Kosei Fukunaga (福永 嫮生, Fukunaga Kosei) (born Aisin Gioro Husheng; 13 March 1940) is a Manchu-Japanese noblewoman. She was born in the Aisin Gioro clan, the imperial clan of the Qing dynasty. She is the younger daughter of Pujie, the younger brother of the last Chinese Emperor Xuantong, and her mother was Hiro Saga, a Japanese noblewoman who was distantly related to Emperor Shōwa.

==Biography==
She was born Husheng at Juntendo University Hospital in Tokyo, Japan on 13 March 1940 to Pujie and Hiro Saga. Her elder sister was Huisheng who was born earlier in Xinjing, Manchukuo in 1938. In June of the same year, her family moved back to Xinjing.

Following the surrender of Japan, during the Evacuation of Manchukuo in the midst of the Soviet invasion of Manchuria in August 1945, Husheng's uncle Puyi planned for the imperial family members including Empress Wanrong, Li Yuqin and Husheng herself to escape to Korea by train, they first departed for Dalizi.

While they were at Dalizi, her uncle asked her mother Saga to oversee the imperial family members and provided her with precious antiques and cash to pay for their way south to Korea. Following which, her father and uncle left with a servant, former Kwantung Army General Yoshioka Yasunori, and a doctor to Tonghua, where they took a small plane to an airport in Mukden to wait for another plane bound for Japan.

In November, Saga's group was briefly held by two Soviet officers who asked to see the Empress. The group later moved from Dalizi to settle in a hotel in Linjiang county to pass the winter. In January 1946 they were discovered and captured by the Chinese Communist Eighth Route Army under He Changgong. In April, they were moved to and held at a police station in Changchun while Li Yuqin was returned to her family.

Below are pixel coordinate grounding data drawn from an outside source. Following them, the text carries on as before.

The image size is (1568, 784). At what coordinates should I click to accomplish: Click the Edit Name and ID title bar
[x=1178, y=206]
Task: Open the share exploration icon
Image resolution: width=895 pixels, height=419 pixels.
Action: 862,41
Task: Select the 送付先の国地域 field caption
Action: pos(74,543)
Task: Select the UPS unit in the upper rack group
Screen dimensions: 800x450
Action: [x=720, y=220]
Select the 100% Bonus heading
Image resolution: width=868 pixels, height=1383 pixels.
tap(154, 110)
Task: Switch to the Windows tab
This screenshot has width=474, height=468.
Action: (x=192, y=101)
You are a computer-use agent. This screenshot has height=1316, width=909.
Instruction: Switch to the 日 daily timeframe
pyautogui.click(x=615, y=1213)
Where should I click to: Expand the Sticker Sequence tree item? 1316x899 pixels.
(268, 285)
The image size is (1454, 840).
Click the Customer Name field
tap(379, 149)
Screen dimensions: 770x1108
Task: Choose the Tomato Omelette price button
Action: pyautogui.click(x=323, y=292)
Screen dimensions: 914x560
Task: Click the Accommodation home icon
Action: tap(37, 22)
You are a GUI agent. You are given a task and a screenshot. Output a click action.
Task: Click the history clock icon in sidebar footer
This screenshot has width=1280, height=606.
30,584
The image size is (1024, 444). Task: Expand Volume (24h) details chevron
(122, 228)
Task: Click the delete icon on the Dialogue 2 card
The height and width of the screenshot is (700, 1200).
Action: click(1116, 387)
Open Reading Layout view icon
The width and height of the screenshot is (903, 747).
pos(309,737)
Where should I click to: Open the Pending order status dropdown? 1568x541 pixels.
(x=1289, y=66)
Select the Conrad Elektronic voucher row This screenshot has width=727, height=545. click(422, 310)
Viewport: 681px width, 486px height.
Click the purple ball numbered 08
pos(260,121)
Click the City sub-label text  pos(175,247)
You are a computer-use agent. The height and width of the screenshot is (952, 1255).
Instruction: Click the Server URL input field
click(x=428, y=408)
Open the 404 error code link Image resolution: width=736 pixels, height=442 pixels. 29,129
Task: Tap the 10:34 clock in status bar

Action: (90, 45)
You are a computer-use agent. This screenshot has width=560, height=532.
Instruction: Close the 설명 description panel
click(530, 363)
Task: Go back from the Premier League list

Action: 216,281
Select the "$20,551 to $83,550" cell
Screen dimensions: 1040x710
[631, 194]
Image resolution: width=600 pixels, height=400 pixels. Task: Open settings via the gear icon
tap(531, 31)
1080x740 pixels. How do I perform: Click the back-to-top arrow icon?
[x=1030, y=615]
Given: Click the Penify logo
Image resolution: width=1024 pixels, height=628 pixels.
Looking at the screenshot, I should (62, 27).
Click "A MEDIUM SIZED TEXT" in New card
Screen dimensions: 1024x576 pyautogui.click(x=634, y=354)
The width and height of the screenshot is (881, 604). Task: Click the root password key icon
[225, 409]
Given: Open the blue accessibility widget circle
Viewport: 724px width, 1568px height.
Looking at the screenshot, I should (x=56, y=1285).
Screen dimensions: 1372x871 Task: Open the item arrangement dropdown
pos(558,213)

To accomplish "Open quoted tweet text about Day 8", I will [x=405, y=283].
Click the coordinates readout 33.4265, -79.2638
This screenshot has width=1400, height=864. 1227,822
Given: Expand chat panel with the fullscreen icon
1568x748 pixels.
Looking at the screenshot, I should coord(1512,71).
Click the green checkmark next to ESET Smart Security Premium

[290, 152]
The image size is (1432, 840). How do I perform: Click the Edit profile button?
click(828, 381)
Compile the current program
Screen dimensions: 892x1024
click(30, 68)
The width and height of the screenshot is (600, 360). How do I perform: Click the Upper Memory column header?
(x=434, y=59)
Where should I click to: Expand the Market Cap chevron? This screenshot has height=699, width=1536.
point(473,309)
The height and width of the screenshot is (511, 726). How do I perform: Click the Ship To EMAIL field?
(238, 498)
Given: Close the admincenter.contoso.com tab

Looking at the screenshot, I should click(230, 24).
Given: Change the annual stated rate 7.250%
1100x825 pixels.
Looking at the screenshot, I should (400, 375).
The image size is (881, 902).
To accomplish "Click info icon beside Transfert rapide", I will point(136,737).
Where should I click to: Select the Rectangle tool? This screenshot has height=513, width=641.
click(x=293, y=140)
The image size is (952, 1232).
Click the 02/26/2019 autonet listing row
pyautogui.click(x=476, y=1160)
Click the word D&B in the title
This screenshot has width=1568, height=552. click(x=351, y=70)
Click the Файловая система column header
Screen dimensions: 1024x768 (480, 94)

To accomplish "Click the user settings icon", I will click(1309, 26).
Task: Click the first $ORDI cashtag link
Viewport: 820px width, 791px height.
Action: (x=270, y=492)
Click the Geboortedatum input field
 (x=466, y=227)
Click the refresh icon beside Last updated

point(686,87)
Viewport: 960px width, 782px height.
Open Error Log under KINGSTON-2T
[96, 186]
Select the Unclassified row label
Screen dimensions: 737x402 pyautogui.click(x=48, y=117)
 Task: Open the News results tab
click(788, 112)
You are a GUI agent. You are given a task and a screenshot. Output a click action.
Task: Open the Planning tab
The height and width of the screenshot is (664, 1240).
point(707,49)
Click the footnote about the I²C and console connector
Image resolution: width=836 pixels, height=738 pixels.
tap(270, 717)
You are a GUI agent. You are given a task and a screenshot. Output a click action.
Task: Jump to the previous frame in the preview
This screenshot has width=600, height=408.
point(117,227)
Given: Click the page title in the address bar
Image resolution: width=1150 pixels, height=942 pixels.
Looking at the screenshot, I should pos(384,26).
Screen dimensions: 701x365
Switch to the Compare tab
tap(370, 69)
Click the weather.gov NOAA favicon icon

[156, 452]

When the Kuomintang forces bombed Jilin in May, they were moved to a prison in Yanji. In June, they were moved to Mudanjiang, having to leave Wanrong behind at Yanji prison where she eventually died of malnutrition and opium withdrawal on 20 June. Saga, Husheng, and the imperial members were moved again and imprisoned in Kiamusze, and were released in July. By January 1947, Saga and Husheng were repatriated from Shanghai to Japan.

Back in Japan, they were reunited with Huisheng and stayed at their maternal grandfather Marquis Saneto Saga's house. Husheng and her elder sister Huisheng were educated at various prestigious private schools, including the Gakushūin in Tokyo. During that period, Huisheng and her lover died at Mount Amagi on 10 December 1957 in what appeared to be a murder-suicide case.

In November 1960, her father Pujie was released from Fushun War Criminals Management Centre at Fushun, Liaoning following the pardon by the Chinese government and joined the Communist Party. Husheng, who had not seen her father for 16 years, traveled to China with her mother the following year to visit him. Her parents were then reunited and settled in Beijing, while Husheng returned to Japan and became a Japanese citizen through naturalization. Later in 1963, Husheng traveled to China again and stayed with her parents for one year before returning to Japan.

==Personal life==
In 1968, Husheng married Kenji Fukunaga (福永 健治, Fukunaga Kenji), the second son of the Fukunaga family who had deep acquaintance with the Saga family, in Kobe, Hyōgo Prefecture and she changed her name to Kosei Fukunaga. The couple have five children.

- 1st daughter: Masako Fukunaga (福永 雅子, Fukunaga Masako)
- 1st son: Tsuneaki Fukunaga (福永 恒明, Fukunaga Tsuneaki)
- 2nd son: Yukiyoshi Fukunaga (福永 行良, Fukunaga Yukiyoshi)
- 3rd son: Hironobu Fukunaga (福永 浩伸, Fukunaga Hironobu)
- 2nd daughter: Noriko Fukunaga (福永 典子, Fukunaga Noriko)

==Later life==
Fukunaga has promoted friendly relations between China and Japan. She currently lives in Nishinomiya, Hyōgo Prefecture.

In 2013, she donated her deceased parents' letters and belongings to Kwansei Gakuin University.